По-прежнему связующим звеном между родителями и Виктором остается младший брат. Шура подробно информирует их о том, какие статьи появились, что говорят критики о футуризме, что делает Виктор. Не всегда Шуре были ясны настроения брата, но он искренне пытался его понять и всегда искренне хотел помочь. После выхода «Пощечины» и «Садка» ему стало казаться, что теперь, когда имя Виктора Хлебникова стало известно публике, самому Виктору больше нечего сказать. Последние произведения Виктора Шуре не понравились.
На самом деле в это время Хлебников активно работает над сверхповестью «Дети Выдры» – произведением, которое подводит итог первому периоду его творчества. Автор так объясняет, что это за жанр – «сверхповесть»: «Повесть строится из слов как строительной единицы здания. Единицей служит малый камень равновеликих слов. Сверхповесть, или заповесть, складывается из самостоятельных отрывков, каждый с своим особым богом, особой верой и особым уставом.
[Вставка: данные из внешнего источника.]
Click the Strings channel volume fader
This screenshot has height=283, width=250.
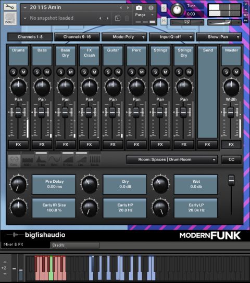pyautogui.click(x=160, y=112)
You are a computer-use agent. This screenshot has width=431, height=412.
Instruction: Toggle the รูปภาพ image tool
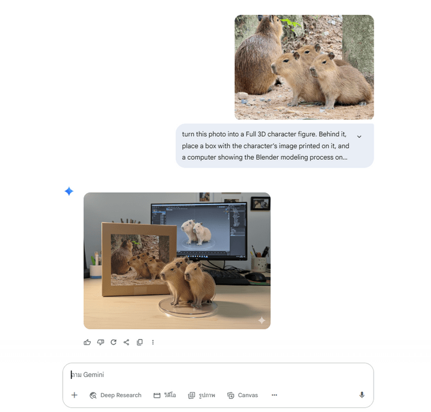[x=201, y=395]
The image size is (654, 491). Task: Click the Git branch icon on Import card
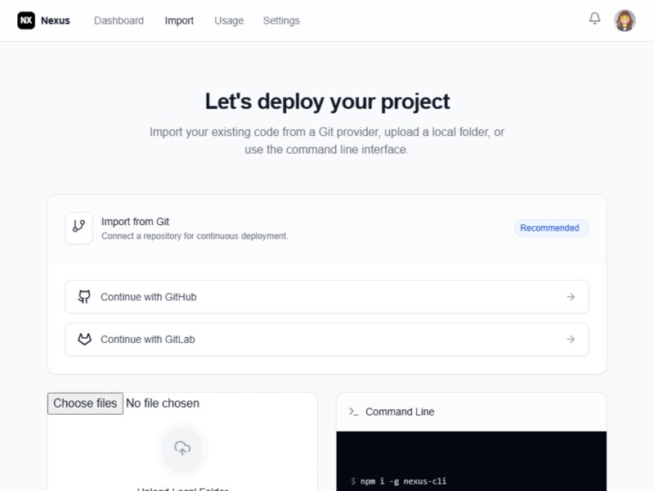coord(78,227)
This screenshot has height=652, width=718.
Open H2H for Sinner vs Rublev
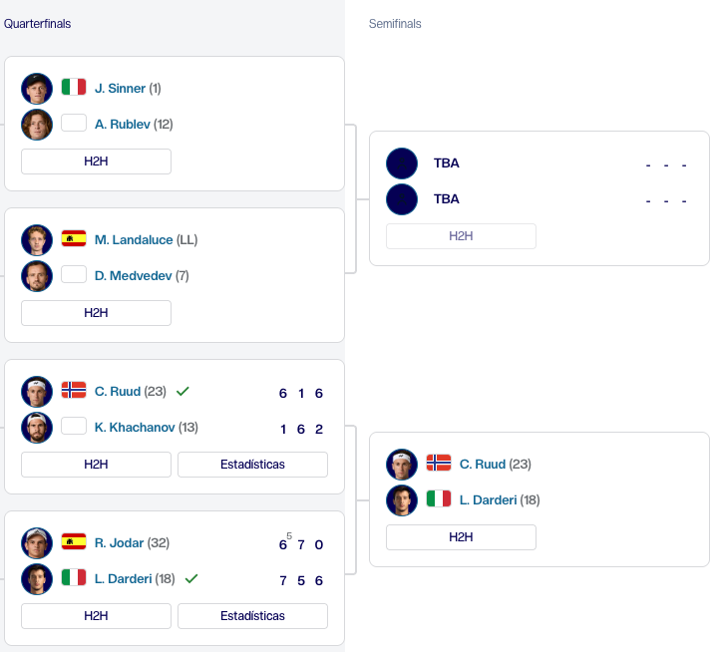click(96, 162)
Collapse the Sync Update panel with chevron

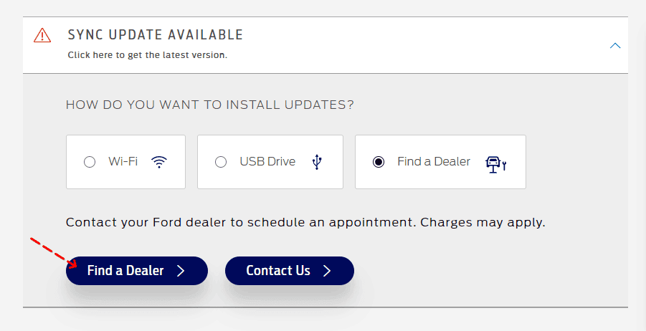click(x=615, y=45)
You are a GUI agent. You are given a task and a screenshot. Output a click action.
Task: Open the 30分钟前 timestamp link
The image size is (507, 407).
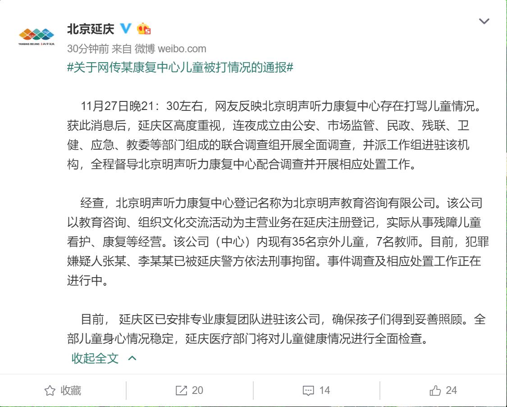coord(88,49)
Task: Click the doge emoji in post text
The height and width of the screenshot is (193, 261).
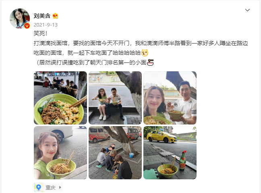Action: pyautogui.click(x=145, y=53)
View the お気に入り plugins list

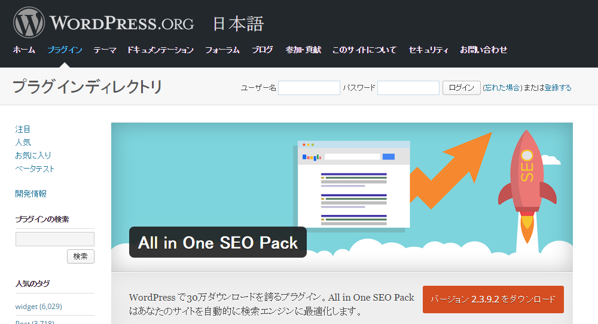click(33, 155)
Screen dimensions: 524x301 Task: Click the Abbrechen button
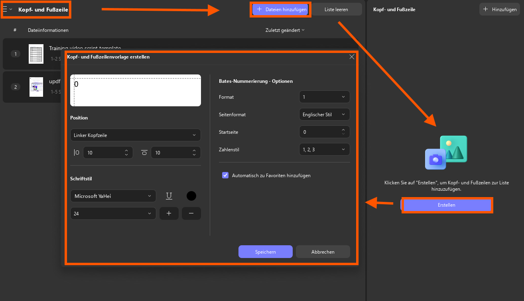(x=323, y=252)
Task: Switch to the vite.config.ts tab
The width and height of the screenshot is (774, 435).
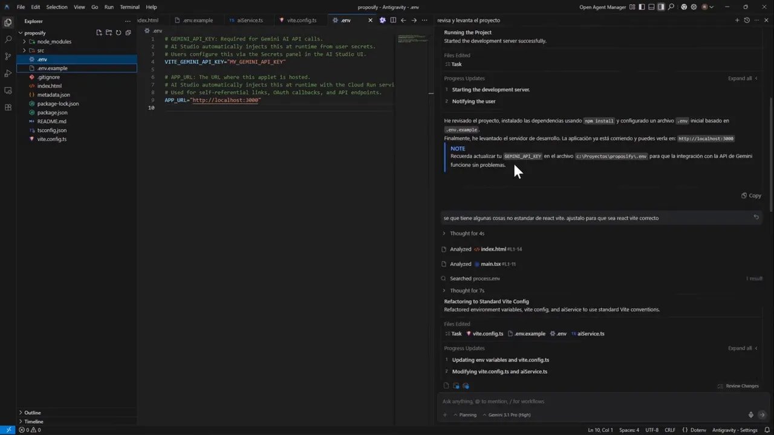Action: (301, 20)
На московский вопрос: „Како веруеши?“ – каждый отвечает независимо от соседа. Им предоставлена свобода вероисповеданий. Строевая единица, камень сверхповести, – повесть первого порядка». И все-таки сквозной сюжет в «Детях Выдры» присутствует. Как говорит сам Хлебников, «в „Детях Выдры“ я взял струны Азии, ее смуглое чугунное крыло и, давая разные судьбы двоих на протяжении веков, я, опираясь на древнейшие в мире предания орочей об огненном состоянии земли, заставил Сына Выдры с копьем броситься на солнце и уничтожить два из трех солнц – красное и черное.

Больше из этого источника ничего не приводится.